#### [Required work]
Each entry should be quoted word for word, including every mark of punctuation.

#### [Provided information]
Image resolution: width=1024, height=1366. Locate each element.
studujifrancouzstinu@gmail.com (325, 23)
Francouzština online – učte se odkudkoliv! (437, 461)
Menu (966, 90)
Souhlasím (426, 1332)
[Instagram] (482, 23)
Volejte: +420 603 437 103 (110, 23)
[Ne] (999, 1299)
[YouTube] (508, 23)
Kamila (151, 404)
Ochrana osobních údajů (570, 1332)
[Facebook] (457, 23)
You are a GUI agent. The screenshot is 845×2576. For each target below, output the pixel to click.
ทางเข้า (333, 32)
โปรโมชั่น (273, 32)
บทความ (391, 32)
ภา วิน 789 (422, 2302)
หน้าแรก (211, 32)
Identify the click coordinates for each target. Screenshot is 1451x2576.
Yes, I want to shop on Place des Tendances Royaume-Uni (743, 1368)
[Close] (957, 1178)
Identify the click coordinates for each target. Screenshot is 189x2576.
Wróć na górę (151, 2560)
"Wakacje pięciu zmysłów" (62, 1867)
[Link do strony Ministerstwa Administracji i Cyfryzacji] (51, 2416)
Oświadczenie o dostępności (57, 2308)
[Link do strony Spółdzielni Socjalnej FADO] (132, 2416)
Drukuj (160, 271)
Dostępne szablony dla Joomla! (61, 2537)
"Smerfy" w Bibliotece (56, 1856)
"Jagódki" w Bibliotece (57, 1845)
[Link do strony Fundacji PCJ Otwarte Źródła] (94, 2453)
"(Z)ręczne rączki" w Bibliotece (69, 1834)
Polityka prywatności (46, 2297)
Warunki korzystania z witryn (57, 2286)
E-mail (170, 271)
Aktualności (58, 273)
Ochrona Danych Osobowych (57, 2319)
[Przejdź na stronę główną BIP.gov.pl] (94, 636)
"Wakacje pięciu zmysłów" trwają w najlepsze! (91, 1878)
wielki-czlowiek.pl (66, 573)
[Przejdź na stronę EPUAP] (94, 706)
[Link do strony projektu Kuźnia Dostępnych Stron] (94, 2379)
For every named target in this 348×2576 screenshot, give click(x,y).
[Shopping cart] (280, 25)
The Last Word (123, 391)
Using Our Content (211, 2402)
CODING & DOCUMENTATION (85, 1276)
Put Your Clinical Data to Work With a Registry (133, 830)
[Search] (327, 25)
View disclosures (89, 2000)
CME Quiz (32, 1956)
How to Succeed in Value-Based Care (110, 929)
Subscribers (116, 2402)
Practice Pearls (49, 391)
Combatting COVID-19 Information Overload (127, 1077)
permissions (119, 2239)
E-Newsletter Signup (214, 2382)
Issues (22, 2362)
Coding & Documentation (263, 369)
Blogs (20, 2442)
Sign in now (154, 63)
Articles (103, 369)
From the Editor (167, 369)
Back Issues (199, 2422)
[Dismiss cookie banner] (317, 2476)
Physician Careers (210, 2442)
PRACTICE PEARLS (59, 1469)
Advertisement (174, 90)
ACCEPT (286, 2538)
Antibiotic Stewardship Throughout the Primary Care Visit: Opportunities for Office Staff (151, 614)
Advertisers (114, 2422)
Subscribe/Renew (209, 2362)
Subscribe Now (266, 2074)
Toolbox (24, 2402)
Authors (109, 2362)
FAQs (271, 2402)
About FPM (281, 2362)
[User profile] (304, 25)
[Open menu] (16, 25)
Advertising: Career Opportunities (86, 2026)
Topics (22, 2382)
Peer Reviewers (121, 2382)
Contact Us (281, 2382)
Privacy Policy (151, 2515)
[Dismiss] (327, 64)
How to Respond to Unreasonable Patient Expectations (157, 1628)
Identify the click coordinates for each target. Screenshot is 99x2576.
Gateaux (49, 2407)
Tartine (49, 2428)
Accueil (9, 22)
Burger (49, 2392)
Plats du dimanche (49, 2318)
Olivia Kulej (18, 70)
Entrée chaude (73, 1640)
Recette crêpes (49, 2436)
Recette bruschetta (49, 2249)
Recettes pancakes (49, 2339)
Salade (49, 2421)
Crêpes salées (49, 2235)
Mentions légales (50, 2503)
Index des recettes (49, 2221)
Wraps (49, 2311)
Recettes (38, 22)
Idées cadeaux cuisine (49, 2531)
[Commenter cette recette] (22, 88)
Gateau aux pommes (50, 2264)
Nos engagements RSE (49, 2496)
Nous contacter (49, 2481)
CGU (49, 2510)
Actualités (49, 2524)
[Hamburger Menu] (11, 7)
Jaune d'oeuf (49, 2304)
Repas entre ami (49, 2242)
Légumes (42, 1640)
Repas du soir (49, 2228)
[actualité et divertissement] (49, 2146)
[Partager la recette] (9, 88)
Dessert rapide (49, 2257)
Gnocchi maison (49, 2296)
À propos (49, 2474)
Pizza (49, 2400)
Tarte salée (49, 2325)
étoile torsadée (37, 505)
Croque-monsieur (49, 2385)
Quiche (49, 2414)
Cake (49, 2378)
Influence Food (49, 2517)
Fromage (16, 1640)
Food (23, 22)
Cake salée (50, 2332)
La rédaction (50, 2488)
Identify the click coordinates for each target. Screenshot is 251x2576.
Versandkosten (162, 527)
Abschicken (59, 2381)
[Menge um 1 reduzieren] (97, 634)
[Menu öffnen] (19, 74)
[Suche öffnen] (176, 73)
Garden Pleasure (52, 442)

#### [Task answer]
Image resolution: width=1024, height=1366. Locate each element.
studujifrancouzstinu@gmail.com (325, 23)
Francouzština online – učte se odkudkoliv! (437, 461)
Menu (966, 90)
Souhlasím (426, 1332)
[Instagram] (482, 23)
Volejte: +420 603 437 103 (110, 23)
[Ne] (999, 1299)
[YouTube] (508, 23)
Kamila (151, 404)
Ochrana osobních údajů (570, 1332)
[Facebook] (457, 23)
You are a GUI agent. The screenshot is 845×2576. For each target below, output the pixel to click.
ทางเข้า (333, 32)
โปรโมชั่น (273, 32)
บทความ (391, 32)
ภา วิน 789 (422, 2302)
หน้าแรก (211, 32)
Identify the click coordinates for each target. Screenshot is 1451x2576.
Yes, I want to shop on Place des Tendances Royaume-Uni (743, 1368)
[Close] (957, 1178)
Identify the click coordinates for each target. Screenshot is 189x2576.
Wróć na górę (151, 2560)
"Wakacje pięciu zmysłów" (62, 1867)
[Link do strony Ministerstwa Administracji i Cyfryzacji] (51, 2416)
Oświadczenie o dostępności (57, 2308)
[Link do strony Spółdzielni Socjalnej FADO] (132, 2416)
Drukuj (160, 271)
Dostępne szablony dla Joomla! (61, 2537)
"Smerfy" w Bibliotece (56, 1856)
"Jagódki" w Bibliotece (57, 1845)
[Link do strony Fundacji PCJ Otwarte Źródła] (94, 2453)
"(Z)ręczne rączki" w Bibliotece (69, 1834)
Polityka prywatności (46, 2297)
Warunki korzystania z witryn (57, 2286)
E-mail (170, 271)
Aktualności (58, 273)
Ochrona Danych Osobowych (57, 2319)
[Przejdź na stronę główną BIP.gov.pl] (94, 636)
"Wakacje pięciu zmysłów" trwają w najlepsze! (91, 1878)
wielki-czlowiek.pl (66, 573)
[Przejdź na stronę EPUAP] (94, 706)
[Link do strony projektu Kuźnia Dostępnych Stron] (94, 2379)
For every named target in this 348×2576 screenshot, give click(x,y).
[Shopping cart] (280, 25)
The Last Word (123, 391)
Using Our Content (211, 2402)
CODING & DOCUMENTATION (85, 1276)
Put Your Clinical Data to Work With a Registry (133, 830)
[Search] (327, 25)
View disclosures (89, 2000)
CME Quiz (32, 1956)
How to Succeed in Value-Based Care (110, 929)
Subscribers (116, 2402)
Practice Pearls (49, 391)
Combatting COVID-19 Information Overload (127, 1077)
permissions (119, 2239)
E-Newsletter Signup (214, 2382)
Issues (22, 2362)
Coding & Documentation (263, 369)
Blogs (20, 2442)
Sign in now (154, 63)
Articles (103, 369)
From the Editor (167, 369)
Back Issues (199, 2422)
[Dismiss cookie banner] (317, 2476)
Physician Careers (210, 2442)
PRACTICE PEARLS (59, 1469)
Advertisement (174, 90)
ACCEPT (286, 2538)
Antibiotic Stewardship Throughout the Primary Care Visit: Opportunities for Office Staff (151, 614)
Advertisers (114, 2422)
Subscribe/Renew (209, 2362)
Subscribe Now (266, 2074)
Toolbox (24, 2402)
Authors (109, 2362)
FAQs (271, 2402)
About FPM (281, 2362)
[User profile] (304, 25)
[Open menu] (16, 25)
Advertising: Career Opportunities (86, 2026)
Topics (22, 2382)
Peer Reviewers (121, 2382)
Contact Us (281, 2382)
Privacy Policy (151, 2515)
[Dismiss] (327, 64)
How to Respond to Unreasonable Patient Expectations (157, 1628)
Identify the click coordinates for each target. Screenshot is 99x2576.
Gateaux (49, 2407)
Tartine (49, 2428)
Accueil (9, 22)
Burger (49, 2392)
Plats du dimanche (49, 2318)
Olivia Kulej (18, 70)
Entrée chaude (73, 1640)
Recette crêpes (49, 2436)
Recette bruschetta (49, 2249)
Recettes pancakes (49, 2339)
Salade (49, 2421)
Crêpes salées (49, 2235)
Mentions légales (50, 2503)
Index des recettes (49, 2221)
Wraps (49, 2311)
Recettes (38, 22)
Idées cadeaux cuisine (49, 2531)
[Commenter cette recette] (22, 88)
Gateau aux pommes (50, 2264)
Nos engagements RSE (49, 2496)
Nous contacter (49, 2481)
CGU (49, 2510)
Actualités (49, 2524)
[Hamburger Menu] (11, 7)
Jaune d'oeuf (49, 2304)
Repas entre ami (49, 2242)
Légumes (42, 1640)
Repas du soir (49, 2228)
[actualité et divertissement] (49, 2146)
[Partager la recette] (9, 88)
Dessert rapide (49, 2257)
Gnocchi maison (49, 2296)
À propos (49, 2474)
Pizza (49, 2400)
Tarte salée (49, 2325)
étoile torsadée (37, 505)
Croque-monsieur (49, 2385)
Quiche (49, 2414)
Cake (49, 2378)
Influence Food (49, 2517)
Fromage (16, 1640)
Food (23, 22)
Cake salée (50, 2332)
La rédaction (50, 2488)
Identify the click coordinates for each target. Screenshot is 251x2576.
Versandkosten (162, 527)
Abschicken (59, 2381)
[Menge um 1 reduzieren] (97, 634)
[Menu öffnen] (19, 74)
[Suche öffnen] (176, 73)
Garden Pleasure (52, 442)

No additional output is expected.